## SUPPLIED PASSAGE
AnsweredAssumed Answered

How do I use the m_data(SRAM_L portion) on the S32 mcu?

Question asked by 建宽高 on Jan 16, 2018
Latest reply on Aug 21, 2018 by Priyank Bhatt

The current environment MCU: S32K144 compilation environment: S32 IDE library version: 0.8.4.

 

When I used the link file to compile, I found that m_data was used very little, almost all using m_data_2, how can I use the m_data section, and the following is my link configuration file

 

 

/*
** ###################################################################
** Processor: S32K144 with 64 KB SRAM
** Compiler: GNU C Compiler
**
** Abstract:
** Linker file for the GNU C Compiler
**
** Copyright (c) 2015-2016 Freescale Semiconductor, Inc.
** Copyright 2017 NXP
** All rights reserved.
**
** THIS SOFTWARE IS PROVIDED BY NXP "AS IS" AND ANY EXPRESSED OR
** IMPLIED WARRANTIES, INCLUDING, BUT NOT LIMITED TO, THE IMPLIED WARRANTIES
** OF MERCHANTABILITY AND FITNESS FOR A PARTICULAR PURPOSE ARE DISCLAIMED.
** IN NO EVENT SHALL NXP OR ITS CONTRIBUTORS BE LIABLE FOR ANY DIRECT,
** INDIRECT, INCIDENTAL, SPECIAL, EXEMPLARY, OR CONSEQUENTIAL DAMAGES
** (INCLUDING, BUT NOT LIMITED TO, PROCUREMENT OF SUBSTITUTE GOODS OR
** SERVICES; LOSS OF USE, DATA, OR PROFITS; OR BUSINESS INTERRUPTION)
** HOWEVER CAUSED AND ON ANY THEORY OF LIABILITY, WHETHER IN CONTRACT,
** STRICT LIABILITY, OR TORT (INCLUDING NEGLIGENCE OR OTHERWISE) ARISING
** IN ANY WAY OUT OF THE USE OF THIS SOFTWARE, EVEN IF ADVISED OF
** THE POSSIBILITY OF SUCH DAMAGE.
**
** http: www.freescale.com
** mail: support@freescale.com
**
** ###################################################################
*/

/* Entry Point */
ENTRY(Reset_Handler)

HEAP_SIZE = DEFINED(__heap_size__) ? __heap_size__ : 0x00000400;
STACK_SIZE = DEFINED(__stack_size__) ? __stack_size__ : 0x00000400;

/* If symbol __flash_vector_table__=1 is defined at link time
* the interrupt vector will not be copied to RAM.
* Warning: Using the interrupt vector from Flash will not allow
* INT_SYS_InstallHandler because the section is Read Only.

## DATASET RECORDS
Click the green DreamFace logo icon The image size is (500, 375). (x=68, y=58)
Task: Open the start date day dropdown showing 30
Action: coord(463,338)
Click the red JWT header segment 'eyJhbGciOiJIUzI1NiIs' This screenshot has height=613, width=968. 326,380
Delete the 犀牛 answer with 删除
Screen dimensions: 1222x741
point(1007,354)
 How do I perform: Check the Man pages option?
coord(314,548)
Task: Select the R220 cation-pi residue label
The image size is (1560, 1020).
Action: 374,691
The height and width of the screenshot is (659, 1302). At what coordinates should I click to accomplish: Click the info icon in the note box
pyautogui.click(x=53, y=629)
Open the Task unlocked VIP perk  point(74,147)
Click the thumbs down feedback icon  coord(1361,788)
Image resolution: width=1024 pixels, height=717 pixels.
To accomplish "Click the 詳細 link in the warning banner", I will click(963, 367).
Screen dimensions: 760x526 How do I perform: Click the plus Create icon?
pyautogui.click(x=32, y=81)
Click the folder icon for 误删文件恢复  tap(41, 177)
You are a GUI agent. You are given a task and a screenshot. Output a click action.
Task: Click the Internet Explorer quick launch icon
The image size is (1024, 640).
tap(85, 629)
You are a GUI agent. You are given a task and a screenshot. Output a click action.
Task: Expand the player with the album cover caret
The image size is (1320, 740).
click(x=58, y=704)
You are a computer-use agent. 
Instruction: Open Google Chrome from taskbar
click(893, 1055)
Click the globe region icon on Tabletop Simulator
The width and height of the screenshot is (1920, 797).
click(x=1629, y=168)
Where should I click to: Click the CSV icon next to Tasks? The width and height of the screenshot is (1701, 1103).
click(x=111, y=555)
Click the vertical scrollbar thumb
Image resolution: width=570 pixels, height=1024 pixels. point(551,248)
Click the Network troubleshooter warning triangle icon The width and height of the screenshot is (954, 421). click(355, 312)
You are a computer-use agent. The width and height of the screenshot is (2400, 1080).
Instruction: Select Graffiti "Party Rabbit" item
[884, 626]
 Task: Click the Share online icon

## PROBLEM
Reproduce the part of the S32K144 forum thread that runs from "Question asked by" up to and including "library version: 0.8.4.".

## WRITTEN RESPONSE
Question asked by 建宽高 on Jan 16, 2018
Latest reply on Aug 21, 2018 by Priyank Bhatt

The current environment MCU: S32K144 compilation environment: S32 IDE library version: 0.8.4.